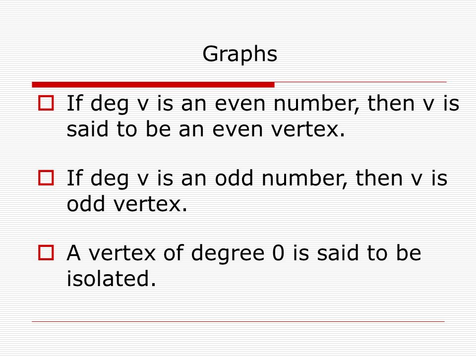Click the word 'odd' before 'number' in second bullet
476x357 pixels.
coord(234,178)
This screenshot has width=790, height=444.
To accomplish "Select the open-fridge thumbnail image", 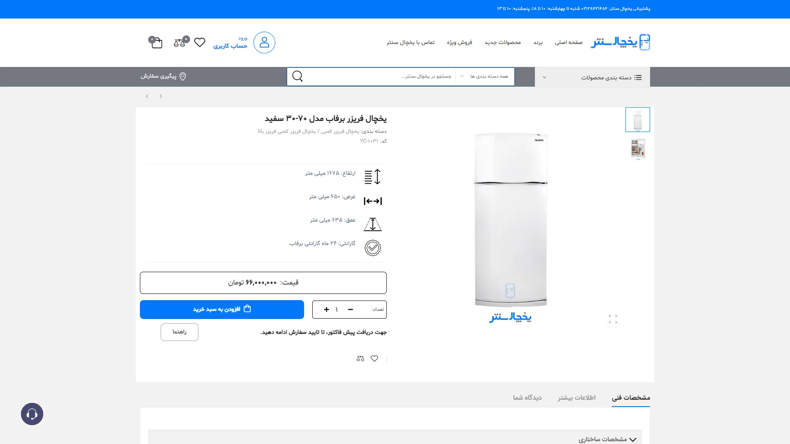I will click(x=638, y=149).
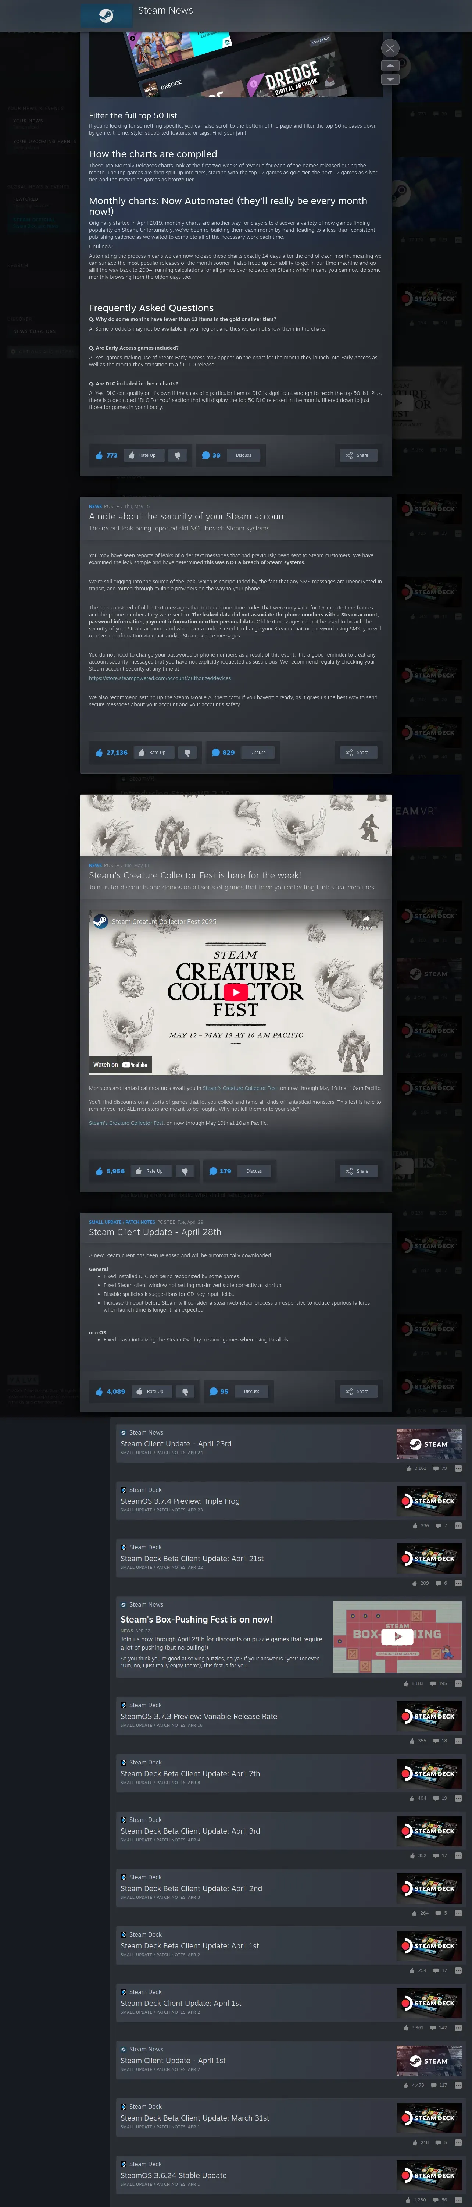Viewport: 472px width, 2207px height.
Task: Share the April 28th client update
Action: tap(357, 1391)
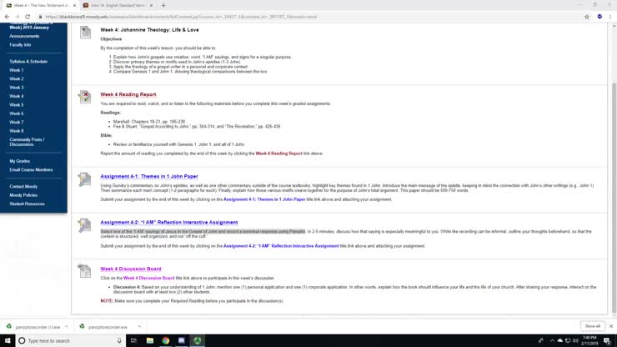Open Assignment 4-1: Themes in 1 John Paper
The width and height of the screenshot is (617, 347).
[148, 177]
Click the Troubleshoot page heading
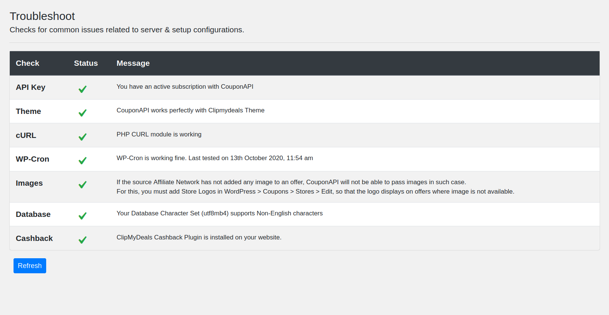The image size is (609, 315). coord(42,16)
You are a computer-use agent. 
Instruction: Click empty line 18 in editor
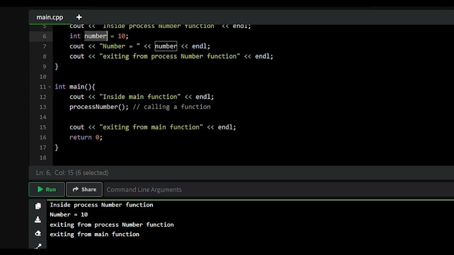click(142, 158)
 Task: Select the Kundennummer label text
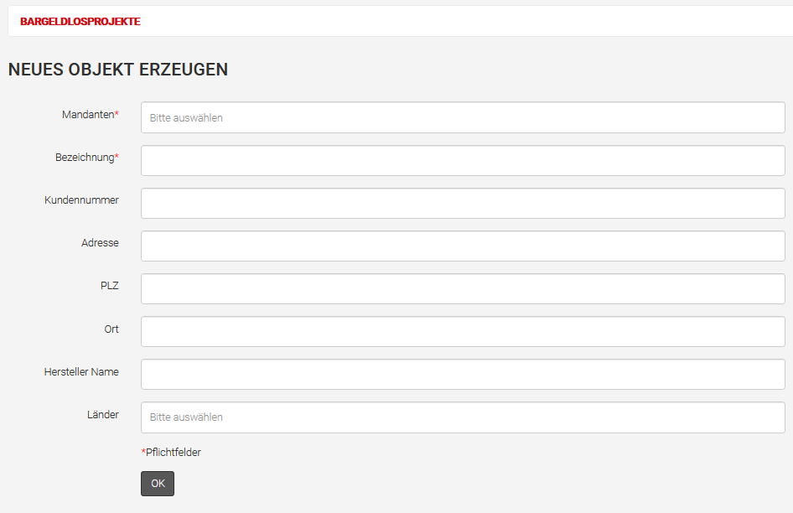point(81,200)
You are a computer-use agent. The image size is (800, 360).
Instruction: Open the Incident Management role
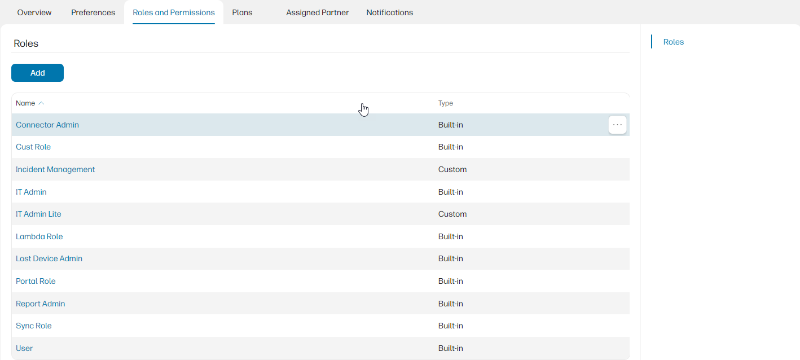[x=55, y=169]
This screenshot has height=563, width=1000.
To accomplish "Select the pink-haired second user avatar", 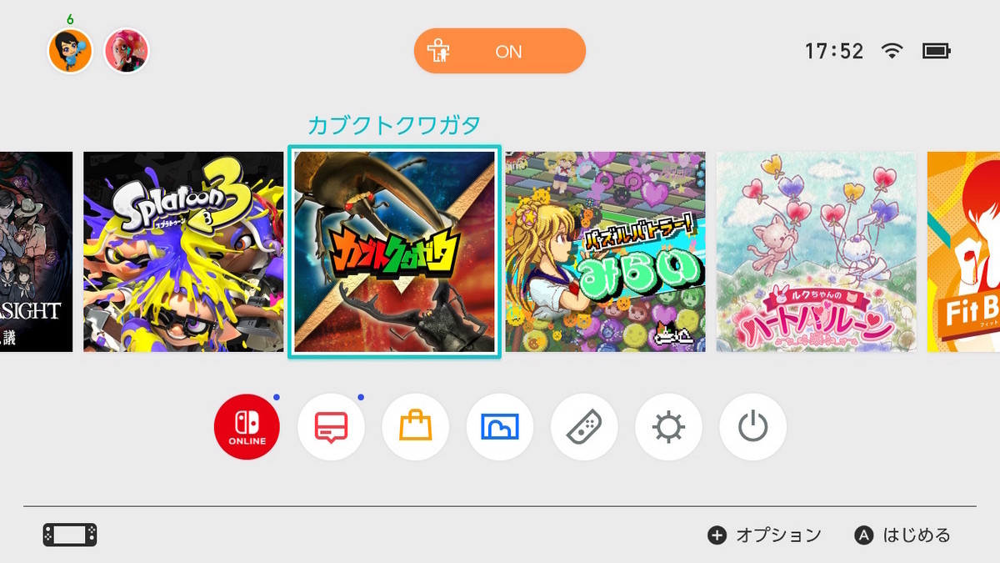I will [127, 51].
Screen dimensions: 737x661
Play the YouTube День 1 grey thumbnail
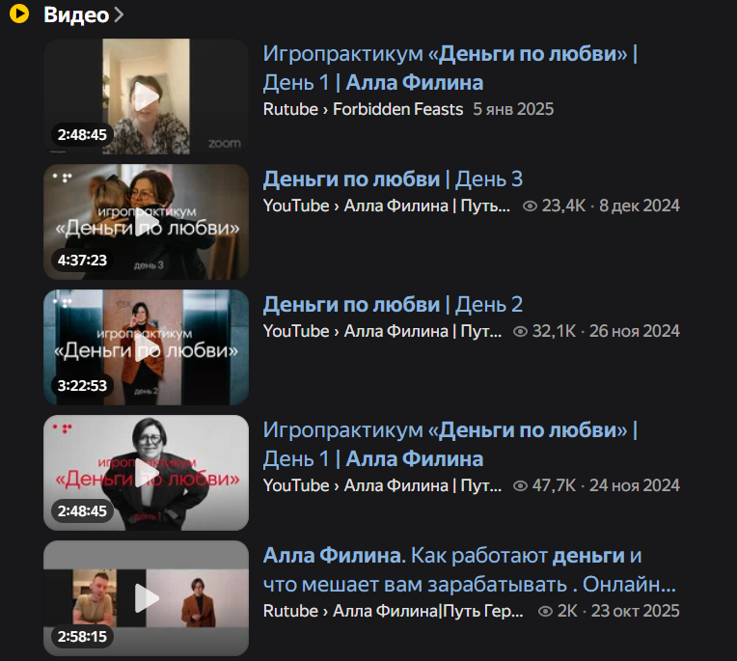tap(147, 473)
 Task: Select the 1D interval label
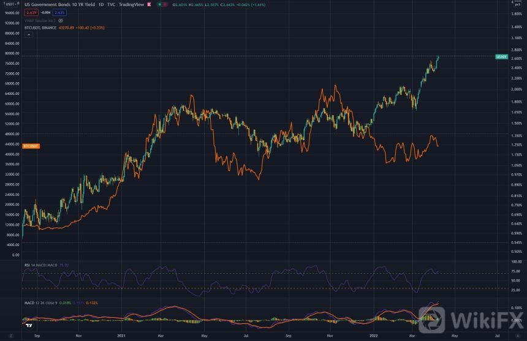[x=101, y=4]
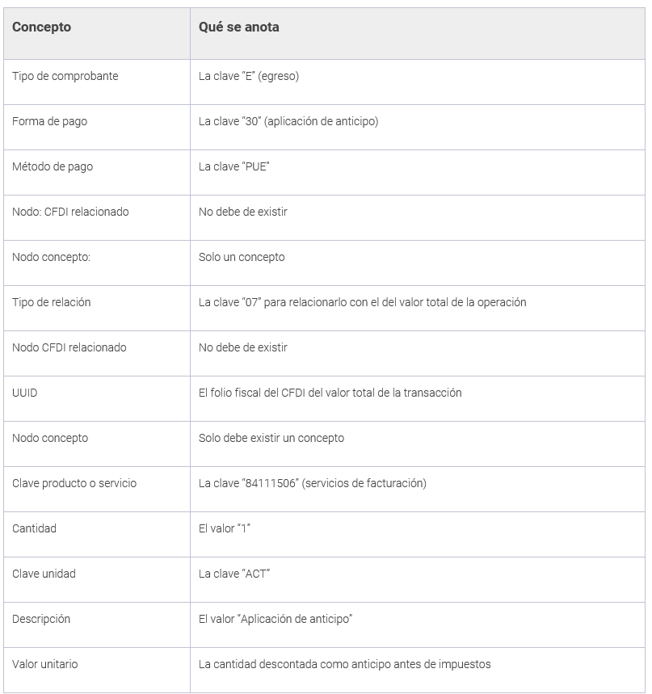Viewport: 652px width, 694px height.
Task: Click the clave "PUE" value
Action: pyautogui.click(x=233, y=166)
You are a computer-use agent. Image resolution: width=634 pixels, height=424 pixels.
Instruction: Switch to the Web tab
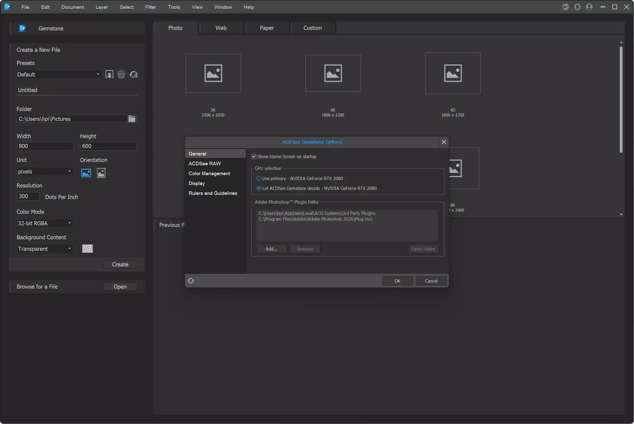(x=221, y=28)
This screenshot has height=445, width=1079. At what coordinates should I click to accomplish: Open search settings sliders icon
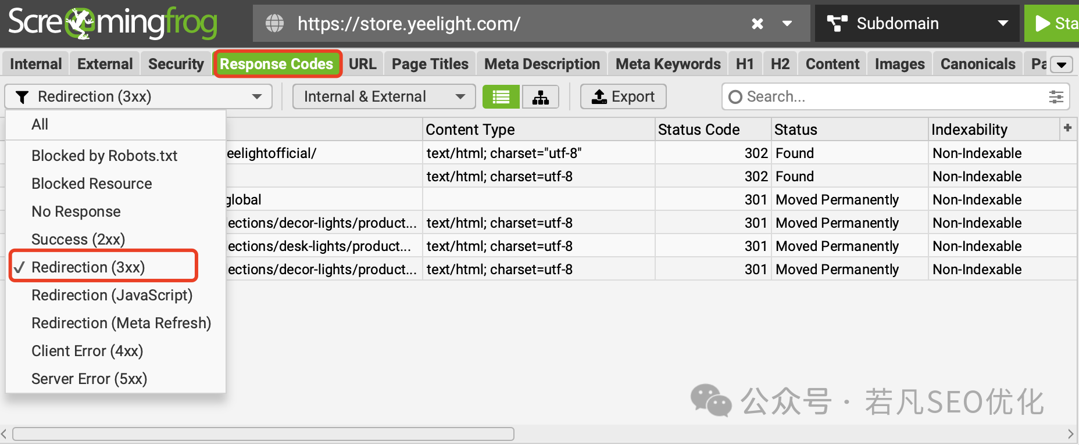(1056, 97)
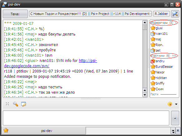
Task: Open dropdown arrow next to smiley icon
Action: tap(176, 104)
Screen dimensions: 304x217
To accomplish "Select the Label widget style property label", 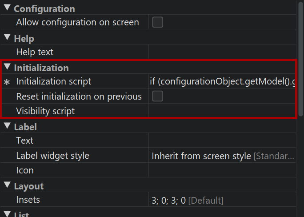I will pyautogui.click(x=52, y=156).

* * * *

(The problem) Going through the records above, count the lines that include the word "computer". Give the number alone.

(Solution) 3